Личная жизнь Сталина после смерти его жены проходила главным образом в общении с его детьми и с близкими родственниками бывших жен – Сванидзе и Аллилуевыми. Именно к семье Аллилуевых принадлежала женщина, которая почти на целое десятилетие стала главным объектом его нежных чувств. Евгения Александровна – жена Павла Аллилуева, любимого брата Надежды (то есть жена шурина Сталина) – стала его возлюбленной, его утешением и его доверенным лицом[248]. Между ними установилась крепкая любовная связь, на которой никак не отражалась всевозрастающая власть Сталина. «Иосиф шутил с Женей, что, мол, она опять пополнела, и был очень с нею нежен. Теперь, когда я все знаю, я наблюдаю за ними», – записала в своем дневнике 1 августа 1934 года Мария Сванидзе. Их отношения были настолько крепкими, что Евгения, не обладая реальным влиянием на Сталина, все же осмеливалась рассказывать ему о негативных явлениях в жизни страны, критиковать его как руководителя и вообще говорить то, что думает[249]. Сталин нуждался в человеке, который бы ему не льстил, которому он мог бы доверять, который бы его понимал и был бы ему верным. Он раньше верил, что Надежда испытывает по отношению к нему по-настоящему глубокие чувства, и нуждался в том, чтобы его так любили. Часто вспоминая о смерти Нади и считая ее самоубийство предательством, он почувствовал необходимость в том, чтобы место Нади как любящей его женщины заняла Евгения. Красивая, умная, образованная, элегантная, она и в самом деле заняла место Нади, но отнюдь не полностью. Она стала для Сталина той моральной и человеческой поддержкой, в которой он нуждался[250]. Это была скорее дружба, основанная на романтической привязанности и сообщничестве, чем реальная любовная страсть. Сталин рассказал ей о своем пребывании в ссылке на Севере и признался, что создал там семью. Он рассказал ей о своей тогдашней жене Марии, родившей ему сына, но давшей этому сыну фамилию покойного мужа[251].

Сталин и Евгения встречались довольно часто, и она не раз спрашивала его (как совсем недавно это делала Надя), как среди его близких соратников может находиться такой человек, как Берия. Сталин неизменно отвечал, что Берия – человек, который работает хорошо[252]. Евгения приходила к Сталину и одна, втайне от других людей, и вместе со своими близкими родственниками. В 1936 году Сталин устроил торжественный прием в связи с принятием новой конституции, и Евгения опоздала на этот прием на несколько минут. Увидев ее, Сталин сказал: «Ты единственная, кто осмеливается опаздывать». Людей там было много, а потому Евгения, удивившись тому, что Сталин заметил ее опоздание, спросила: «Как ты меня заметил?» «Я все замечаю. Я вижу на два километра»[253], – ответил он.

----

- ЧТО НУЖНО СДЕЛАТЬ -
A - Переведите на английский язык предложение из текста о личной жизни Сталина: «Сталин нуждался в человеке, который бы ему не льстил, которому он мог бы доверять, который бы его понимал и был бы ему верным».
B - Продолжите текст о личной жизни Сталина, начав сразу после его последнего предложения.

----

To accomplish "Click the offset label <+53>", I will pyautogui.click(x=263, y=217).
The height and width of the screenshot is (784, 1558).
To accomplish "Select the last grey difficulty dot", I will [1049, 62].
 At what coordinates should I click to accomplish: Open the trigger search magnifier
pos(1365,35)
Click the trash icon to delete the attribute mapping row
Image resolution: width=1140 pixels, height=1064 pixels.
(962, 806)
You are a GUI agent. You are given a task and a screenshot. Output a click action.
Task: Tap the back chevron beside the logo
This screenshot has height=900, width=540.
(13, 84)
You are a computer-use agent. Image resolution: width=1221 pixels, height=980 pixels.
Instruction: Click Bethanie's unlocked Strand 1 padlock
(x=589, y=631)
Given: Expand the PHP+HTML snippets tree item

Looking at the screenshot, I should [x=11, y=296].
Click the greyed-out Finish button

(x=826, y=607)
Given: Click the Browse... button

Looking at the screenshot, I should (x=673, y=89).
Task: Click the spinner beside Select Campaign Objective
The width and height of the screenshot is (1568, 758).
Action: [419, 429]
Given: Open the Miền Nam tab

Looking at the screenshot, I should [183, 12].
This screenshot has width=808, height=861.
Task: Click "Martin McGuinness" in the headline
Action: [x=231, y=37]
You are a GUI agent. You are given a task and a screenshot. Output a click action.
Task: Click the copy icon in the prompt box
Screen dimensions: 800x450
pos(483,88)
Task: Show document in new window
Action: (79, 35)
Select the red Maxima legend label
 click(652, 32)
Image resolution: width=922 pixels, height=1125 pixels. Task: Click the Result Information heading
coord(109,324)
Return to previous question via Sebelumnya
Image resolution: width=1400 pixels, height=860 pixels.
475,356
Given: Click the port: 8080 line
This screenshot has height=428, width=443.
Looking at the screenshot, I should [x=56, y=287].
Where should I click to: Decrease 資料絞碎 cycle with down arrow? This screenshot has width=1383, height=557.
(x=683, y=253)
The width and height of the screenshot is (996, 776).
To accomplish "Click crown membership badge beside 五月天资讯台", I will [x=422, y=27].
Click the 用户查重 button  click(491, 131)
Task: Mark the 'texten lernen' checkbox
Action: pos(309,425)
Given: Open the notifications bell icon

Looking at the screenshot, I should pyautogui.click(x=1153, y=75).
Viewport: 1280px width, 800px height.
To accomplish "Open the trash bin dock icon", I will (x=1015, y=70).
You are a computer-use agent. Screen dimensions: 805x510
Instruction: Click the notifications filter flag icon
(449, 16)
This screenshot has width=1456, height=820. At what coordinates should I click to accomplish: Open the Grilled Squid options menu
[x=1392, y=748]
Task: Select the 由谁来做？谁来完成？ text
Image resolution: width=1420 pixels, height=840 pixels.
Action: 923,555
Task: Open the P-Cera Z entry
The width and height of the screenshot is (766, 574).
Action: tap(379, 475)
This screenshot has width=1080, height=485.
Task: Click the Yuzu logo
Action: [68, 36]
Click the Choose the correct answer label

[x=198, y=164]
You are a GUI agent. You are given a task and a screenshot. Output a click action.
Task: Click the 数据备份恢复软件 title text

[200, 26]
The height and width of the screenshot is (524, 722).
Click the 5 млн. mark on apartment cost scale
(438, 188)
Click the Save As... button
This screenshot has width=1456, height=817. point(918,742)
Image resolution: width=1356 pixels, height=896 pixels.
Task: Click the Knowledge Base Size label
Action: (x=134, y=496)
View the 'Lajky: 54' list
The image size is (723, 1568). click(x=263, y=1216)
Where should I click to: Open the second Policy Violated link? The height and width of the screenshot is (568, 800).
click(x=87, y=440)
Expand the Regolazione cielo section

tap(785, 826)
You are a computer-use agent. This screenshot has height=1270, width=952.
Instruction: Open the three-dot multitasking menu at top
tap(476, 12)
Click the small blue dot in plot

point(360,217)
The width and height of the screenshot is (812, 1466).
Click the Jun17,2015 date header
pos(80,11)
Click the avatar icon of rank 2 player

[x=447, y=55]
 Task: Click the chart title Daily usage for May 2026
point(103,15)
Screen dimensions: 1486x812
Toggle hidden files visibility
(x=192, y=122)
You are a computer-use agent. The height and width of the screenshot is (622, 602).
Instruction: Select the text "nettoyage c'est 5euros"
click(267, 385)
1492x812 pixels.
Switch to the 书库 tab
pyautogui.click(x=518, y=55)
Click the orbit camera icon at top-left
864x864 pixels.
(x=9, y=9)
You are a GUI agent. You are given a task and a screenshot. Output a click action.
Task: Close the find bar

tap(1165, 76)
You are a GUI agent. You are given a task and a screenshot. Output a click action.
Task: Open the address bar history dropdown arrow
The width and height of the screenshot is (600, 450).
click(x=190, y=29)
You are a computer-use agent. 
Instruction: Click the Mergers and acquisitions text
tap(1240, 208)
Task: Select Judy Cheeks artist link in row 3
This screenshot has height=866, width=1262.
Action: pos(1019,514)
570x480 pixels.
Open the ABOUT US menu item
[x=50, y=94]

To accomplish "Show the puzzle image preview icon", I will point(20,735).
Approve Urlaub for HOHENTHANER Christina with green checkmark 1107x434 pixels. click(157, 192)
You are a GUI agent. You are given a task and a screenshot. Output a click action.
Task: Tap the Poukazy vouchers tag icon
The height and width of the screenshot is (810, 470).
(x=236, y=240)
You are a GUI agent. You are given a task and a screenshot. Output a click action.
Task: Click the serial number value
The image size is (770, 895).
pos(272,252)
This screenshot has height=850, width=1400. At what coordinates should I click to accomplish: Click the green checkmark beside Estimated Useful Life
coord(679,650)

----

- ОТВЕТЫ ПО ПОРЯДКУ -
A - Stalin needed a person who would not flatter him, whom he could trust, who would understand him and be loyal to him.

B -
Узнав о весьма специфических отношениях Сталина с Евгенией Аллилуевой, Берия предложил Сталину сделать Евгению его экономкой. Однако та ответила отказом. Она боялась, что, если со Сталиным что-то случится, виновной сочтут ее. Общая психологическая обстановка в верхних эшелонах власти, как и во всей стране, характеризовалась страхом перед окружающими со всех сторон опасностями.

Чтобы как-то покончить с этими сомнительными отношениями со Сталиным, Евгения – после смерти своего мужа в 1938 году – снова вышла в 1939 году замуж. Был ли этот брак всего лишь ширмой или же попыткой «удрать», Сталин в любом случае отнесся к нему отрицательно. Он пригласил Киру – дочь Евгении – пообедать с ним на его даче в Сочи и расспросил ее об этом браке. Продолжали ли Сталин и Евгения встречаться?.. В 1941 году, когда почти вся московская политическая и артистическая элита покинула столицу, Сталин, решив остаться, подумал, что еще может рассчитывать на Евгению: он попросил ее уехать вместе с его дочерью Светланой и дочерью его сына Якова Галиной – а также ее собственными детьми – в Сочи. «Я замужем, и у меня сейчас пятеро детей, о которых я должна заботиться. Я уезжаю в Свердловск», – ответила Евгения. Сталин разозлился, но, тем не менее, сказал ей, что он думает о ситуации, сложившейся в стране: «Война будет очень тяжелой и кровопролитной, но победа будет за нами»[254]. Именно в этот день – под грохот разрывающихся бомб в осажденной Москве – и был положен конец близким отношениям между Сталиным и Евгенией.

Сталина затем охватили сомнения. Была ли Евгения и в самом деле его преданной подругой? Не скрывала ли она от него что-нибудь? А может, как предположила Светлана в письме, которое она написала ему 1 декабря 1945 года, кто-то настроил его против Евгении – как и против многих других людей. «Папочка, что касается Жени, то мне кажется, что подобные сомнения у тебя зародились только оттого, что она слишком быстро снова вышла замуж. Ну, а почему это так получилось, – об этом она мне кое-что говорила сама, я ее не расспрашивала. Я тебе обязательно расскажу, когда ты приедешь, потому что иметь в человеке такие сомнения очень неприятно, страшно и как-то неловко. К тому же дело не в Жене и ее семейной драме, а дело в принципиальном вопросе: вспомни, что на меня тебе тоже порядком наговорили! А кто?.. Ну, черт с ними».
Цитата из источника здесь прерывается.